Mardi 7 février, avant de se rendre à Troyes, François Fillon s’est arrêté à l’usine du Coq sportif de Romilly-sur-Seine. Il voulait se servir du symbole constitué par la relocalisation réussie en 2010 du siège social de cette marque de polos, qui avait quitté Romilly en 1988.

Ce choix a été favorisé par une subvention de plus d’un million d’euros venant de l’État et des collectivités locales, avec en contrepartie la promesse de 200 créations d’emplois d’ici 2018. Mais il s’est traduit aussi par de rares mutations forcées de l’Alsace dans l’Aube et des dizaines de suppressions d’emplois à Entzheim. Les quelques dizaines d’emplois nouveaux à Romilly ne compenseront jamais les milliers perdus ces dernières années. Mais l’opération fut une grande réussite financière.

Le 7 février, Fillon s’est donc arrêté à Romilly, est entré précipitamment dans l’usine, a traversé les ateliers et serré quelques mains, comme celle de Sylviane à sa machine à coudre, sans prendre le temps de l’écouter.

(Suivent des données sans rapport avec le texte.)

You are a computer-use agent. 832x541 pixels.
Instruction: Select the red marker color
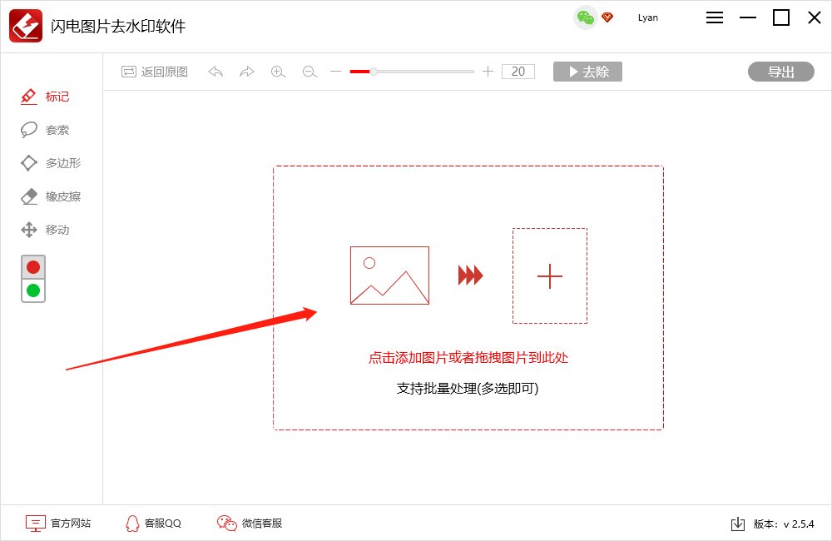pos(32,266)
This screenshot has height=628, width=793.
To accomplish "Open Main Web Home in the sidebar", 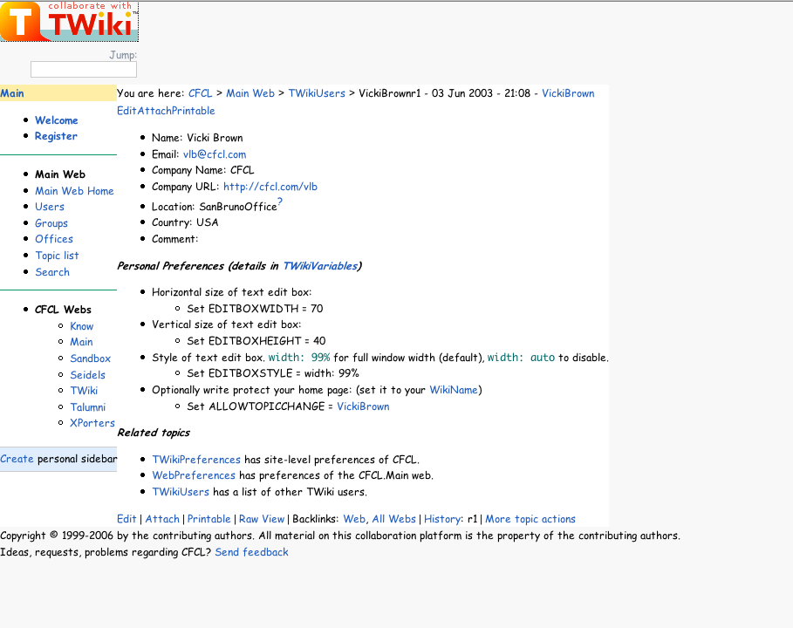I will pos(74,190).
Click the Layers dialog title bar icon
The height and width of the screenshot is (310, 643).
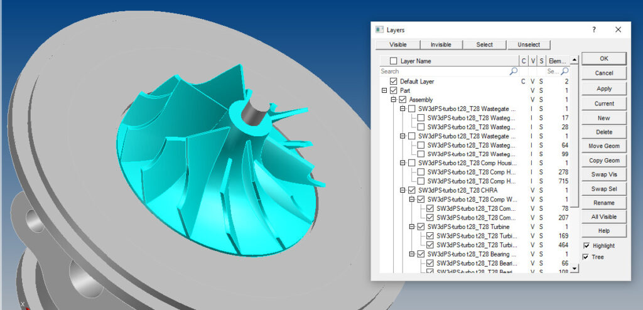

Elle a confié son indignation aux journalistes : « Ce n’est pas sa place de venir voir les ouvriers ici. Nous, on commence à 7 heures du matin, on n’est pas du tout du même monde, on gagne 1 000 euros. On ne gagnera jamais la somme qu’il a détournée à la France. » Quelques manifestants, mais aussi des supporters, étaient tenus à l’écart, derrière les grilles de l’usine.

Le même scénario s’est reproduit à Troyes, lors de sa visite de la Technopole de l’Aube puis de la Médiathèque, au centre-ville. Fillon traversa très rapidement un groupe de supporters et ignora les manifestants dont il n’entendra pas les huées : « Remboursez ! », « Le million ! » Fillon s’est adressé à un aréopage de décideurs d’entreprises et d’élus à qui il aurait déclaré : « Mon rêve, c’est la France libre ! », énumérant des mesures fiscales plus souples et des impôts plus légers pour les créateurs d’entreprises, la suppression de l’impôt sur la fortune…

Aucune réunion publique avec les militants Les Républicains n’était prévue. Ils avaient été invités, au dernier moment, à se masser sur le passage du cortège. Ils ont tout juste pu lancer quelques « Fillon président ! » lorsque le candidat a pénétré en hâte dans la Médiathèque, afin de tenter de couvrir des interpellations de manifestants tenus à l’écart. Un petit groupe de supporters s’est même fourvoyé à l’entrée de l’espace Argence tout proche de la Médiathèque, présentant naïvement leur carte d’adhérent LR, persuadés de pouvoir alors pénétrer dans la salle... mais il s’agissait d’une conférence sur Jérôme Bosch réservée aux Amis des musées.

Il n’est pas sûr qu’après ses affaires d’emplois fictifs, le candidat Fillon redresse sa cote de popularité grâce à ce voyage éclair dans l’Aube.